Controlling Chaotic Maps using Next-Generation Reservoir Computing
Robert M. Kent, Wendson A. S. Barbosa, Daniel J. Gauthier
TL;DR
This work addresses chaotic-system control with a data-driven approach by coupling Sarangapani's discrete-time control framework to next-generation reservoir computing (NG-RC). The NG-RC learns a Brunovsky-form model ${\hat{Y}}_{i+1} = {\hat{W}}_X {\mathbb{O}}_{X,i} + {\hat{W}}_u {\bf u}_i$ and an associated control law $\mathbf{u}_i$ that cancels nonlinear dynamics while providing linear feedback, enabling robust stabilization of the Hénon map between unstable fixed points, to a four-period orbit, and to arbitrary states with as few as $M_{train}=10$ points. The method shows resilience to noise and modeling error, and achieves fast convergence with a small, seven-parameter weight vector, making it attractive for edge-computing hardware.

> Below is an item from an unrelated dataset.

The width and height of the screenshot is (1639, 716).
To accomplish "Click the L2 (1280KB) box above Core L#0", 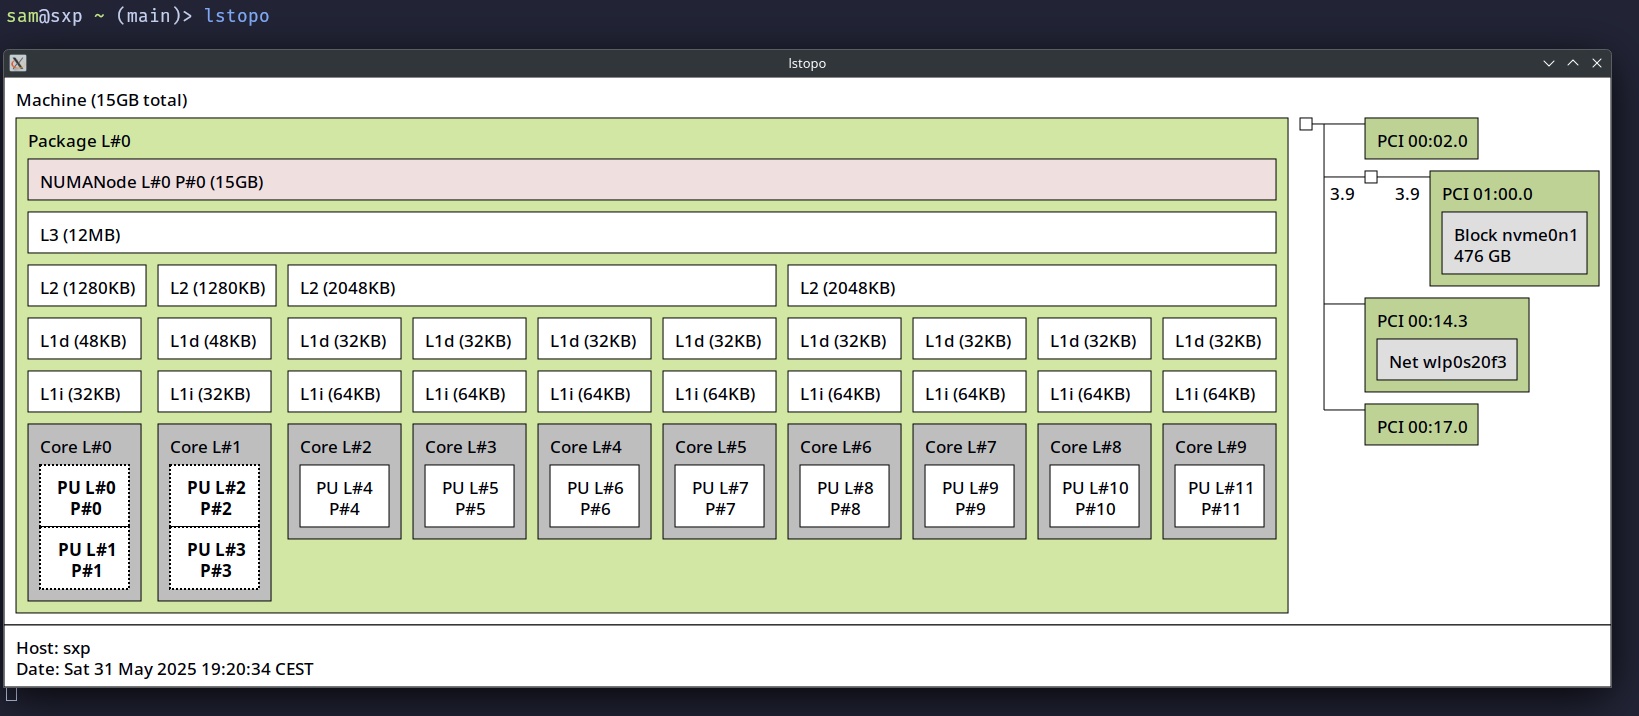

Overall, NG-RC-based control offers a data-efficient, computationally lightweight route to real-time control of low- to moderate-dimensional chaotic systems and motivates extending to higher-dimensional dynamics.
Abstract
In this work, we combine nonlinear system control techniques with next-generation reservoir computing, a best-in-class machine learning approach for predicting the behavior of dynamical systems. We demonstrate the performance of the controller in a series of control tasks for the chaotic Hénon map, including controlling the system between unstable fixed-points, stabilizing the system to higher order periodic orbits, and to an arbitrary desired state. We show that our controller succeeds in these tasks, requires only 10 data points for training, can control the system to a desired trajectory in a single iteration, and is robust to noise and modeling error.